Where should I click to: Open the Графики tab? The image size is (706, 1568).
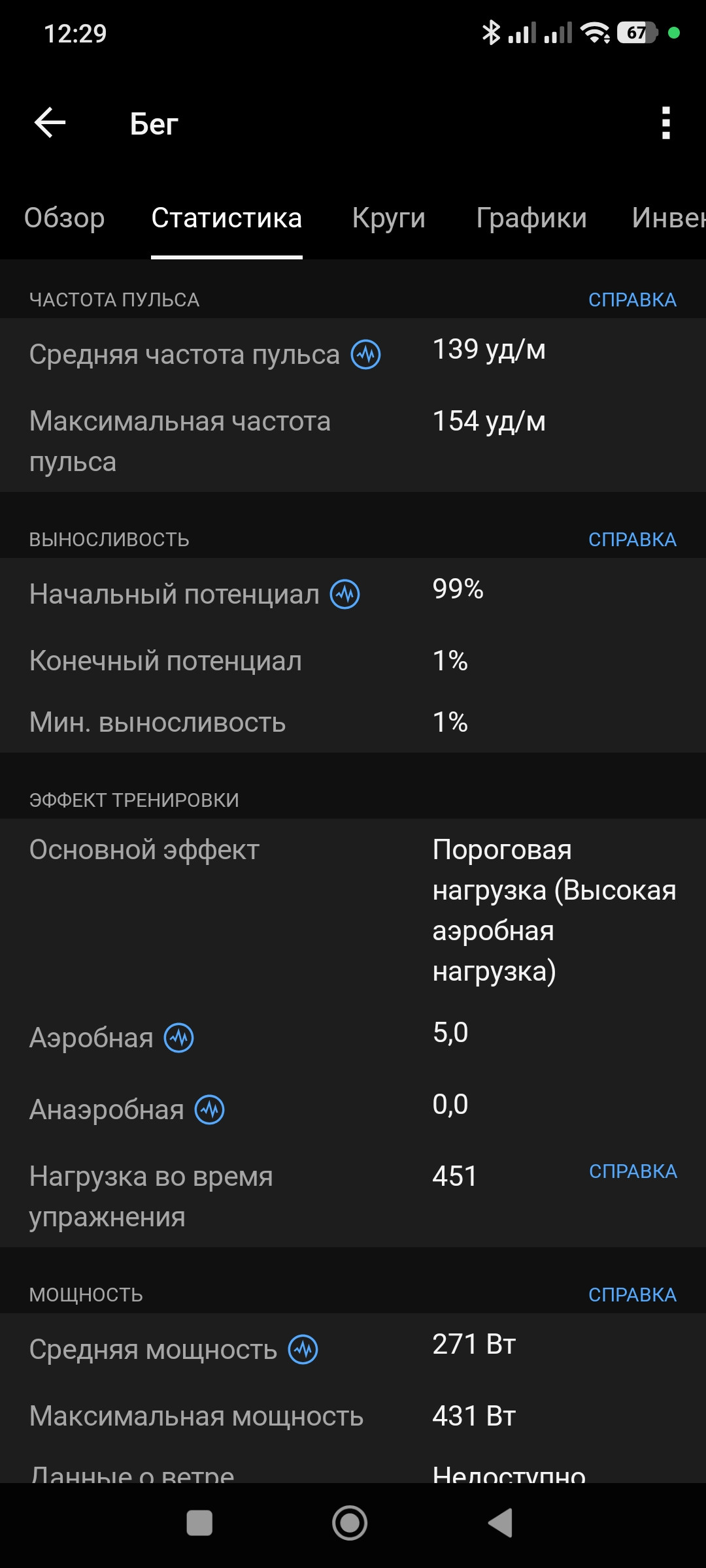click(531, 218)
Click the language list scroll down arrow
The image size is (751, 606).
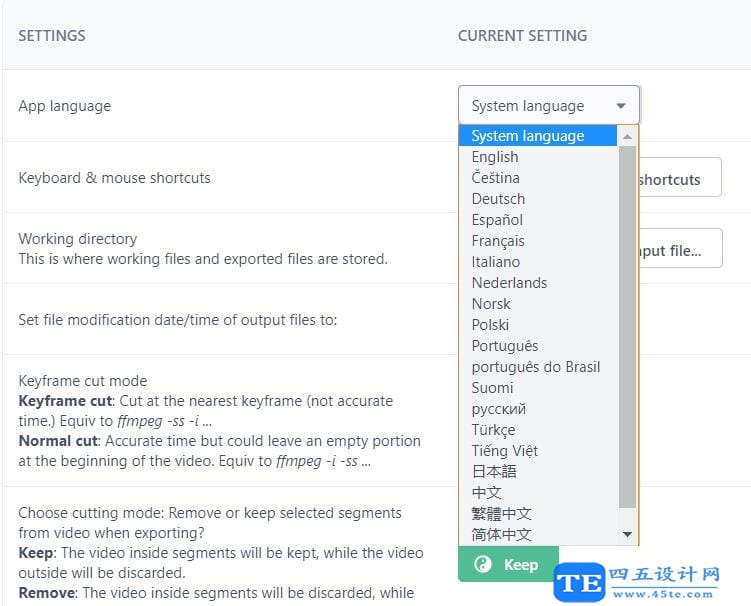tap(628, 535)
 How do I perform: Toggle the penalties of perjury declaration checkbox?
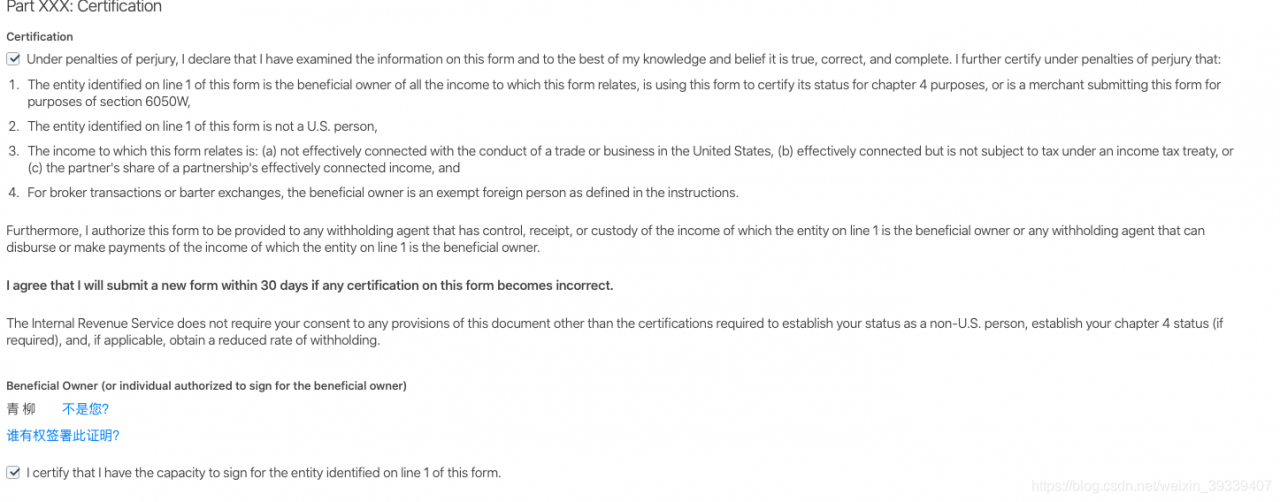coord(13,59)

━━━━━━━━

With pictures excluded, output the listing above exactly as it stands.

> [Exercise output]
Where should I click to: Open the Графики tab? The image size is (706, 1568).
click(531, 218)
Click the language list scroll down arrow
The image size is (751, 606).
tap(628, 535)
 How do I perform: Toggle the penalties of perjury declaration checkbox?
coord(13,59)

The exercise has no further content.